Prepare in advance for this situation by a good aftercare plan that includes access to emotional support if needed. This applies to the dominant and submissive both. Moving deeper into your authentic sexual desires is an opportunity to both be empowered and to heal.

As part of my ongoing sex-research into the nature of Fetishsexuality, and in response to working with hundreds of my clients who sought to come to terms with their own kinky desires I devised the “Discover Your Personal Erotic Myth Survey (PEM).

The survey helps people map out the depths of their desires and begin to learn how those desires could fit into their everyday life in a conscious, healthy, fulfilling manner. Over 2600 people, generally from more sex-positive and sex-alternative populations have taken the survey so far.

The results are eye-opening and reveal the great depths of sexuality that are emerging in the contemporary world.

As one participant expressed it, “Taking the Personal Erotic Myth Survey was so enlightening for me. Seeing so many others participating and their startling range of responses was amazing. It helped me realize that I wasn’t some strange outlier. This was eye opening for me!”

The survey is completely anonymous, but you can opt-in after to view the compiled results of all 2600 participants. You can check it out here – Discover Your Personal Erotic Myth Survey.

The key to coming to terms with our sexuality is to learn how to express and experience our desires safely, honorably and consciously, in a way that is in integrity with the agreements we make with ourselves and others, and that encompass our core values.
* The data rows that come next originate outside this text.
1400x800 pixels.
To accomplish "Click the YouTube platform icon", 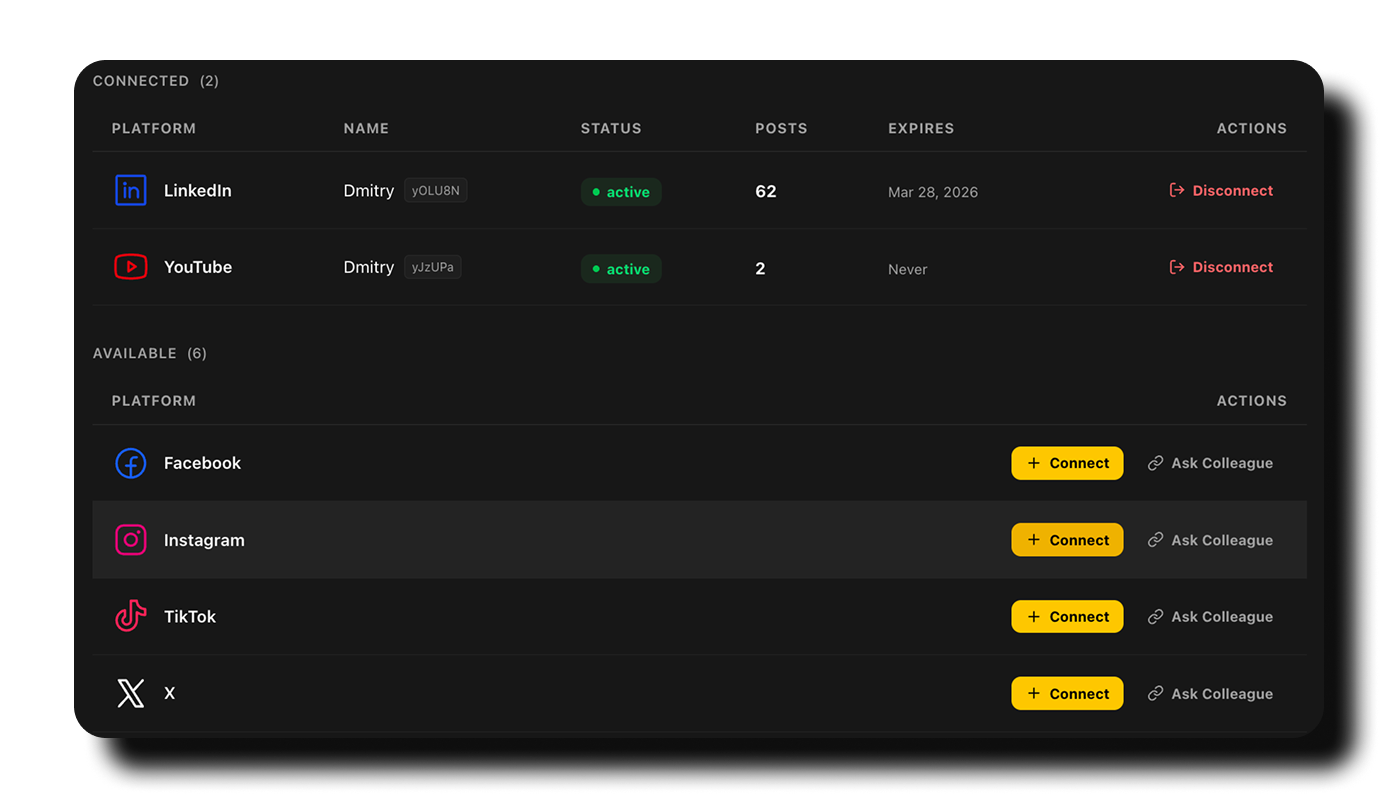I will [131, 267].
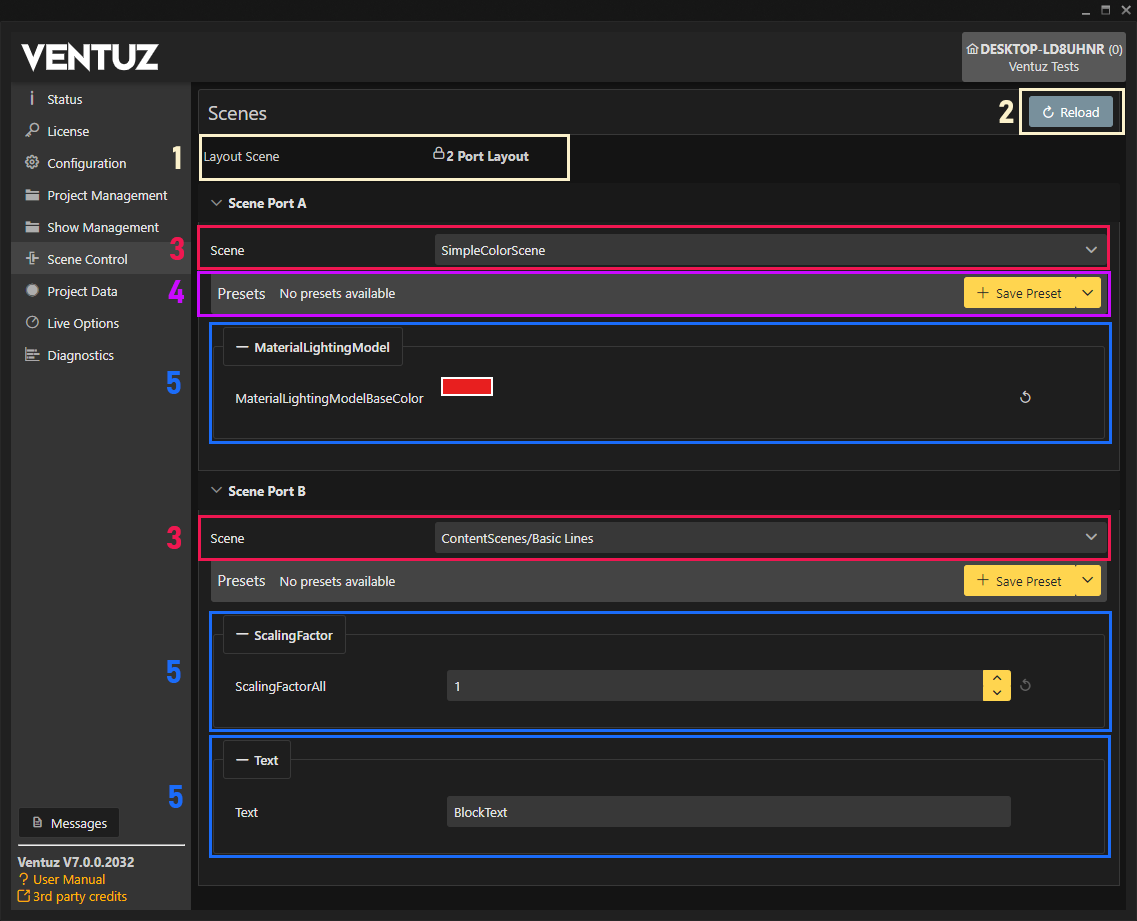Open the SimpleColorScene scene dropdown
This screenshot has width=1137, height=921.
tap(770, 250)
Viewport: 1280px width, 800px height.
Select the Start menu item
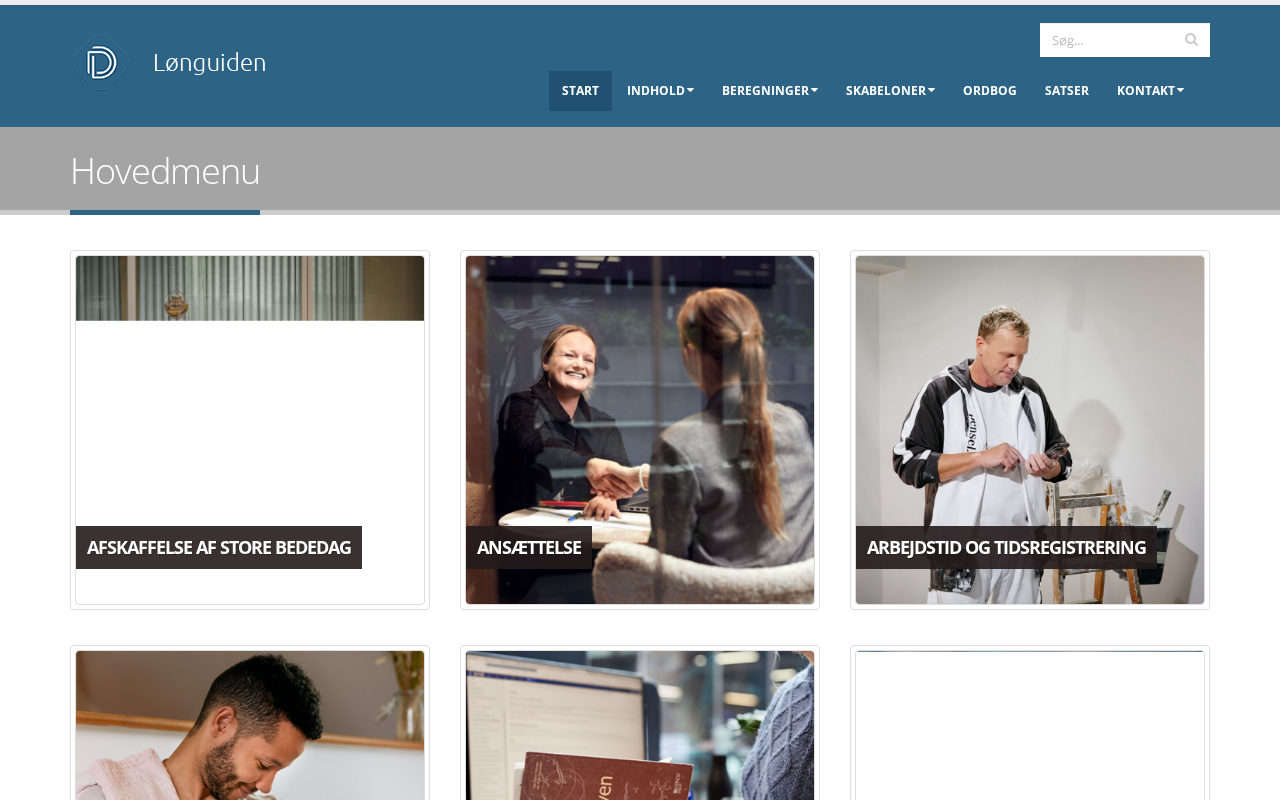[580, 91]
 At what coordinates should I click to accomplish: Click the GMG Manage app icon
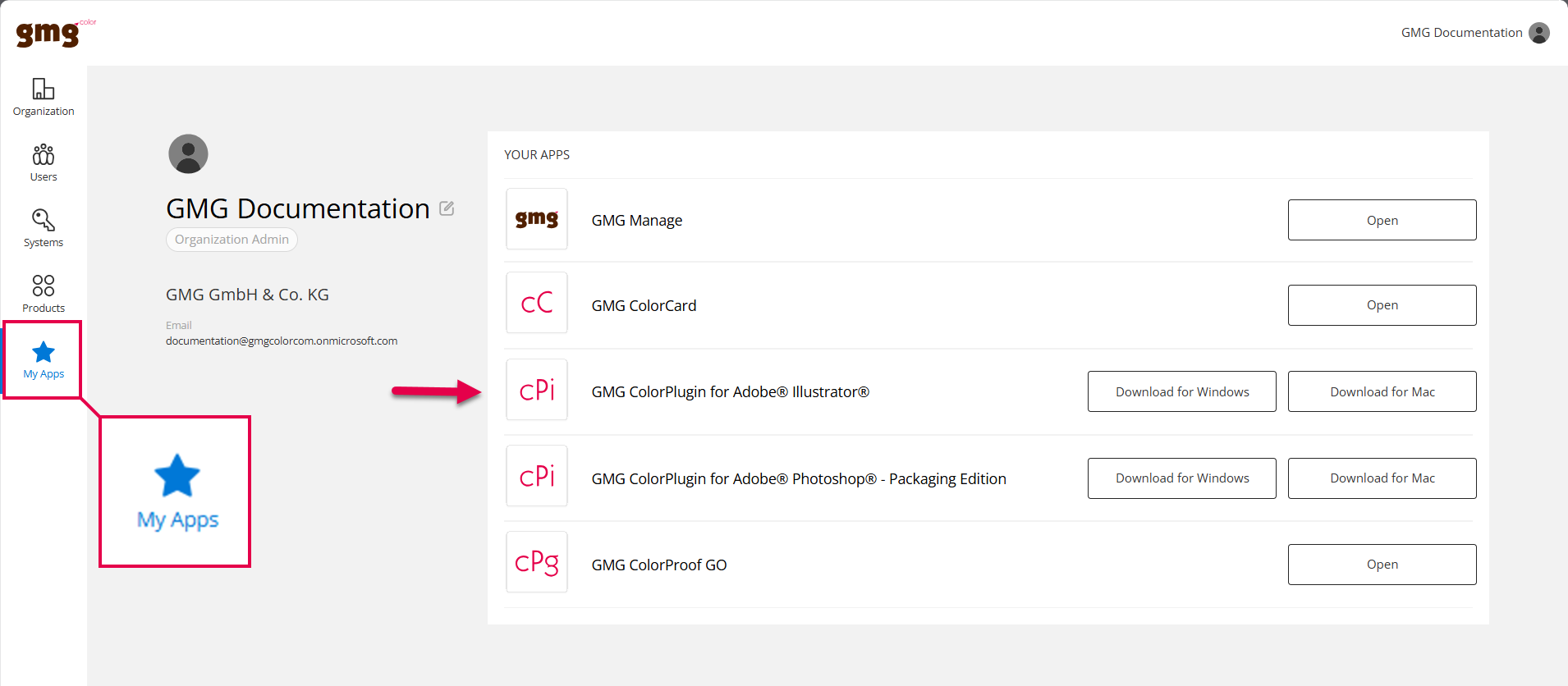click(537, 219)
We must also compassionately examine and resolve the unconscious but powerful negative cultural messages we’ve internalized about our sexuality and ourselves. That is why this is both an empowering and healing journey.

One short article cannot cover all the important considerations of exploring your Fetishsexuality or Kink desires, but I hope this gives you a starting point to launch your own journey into the depths of your Sexuality.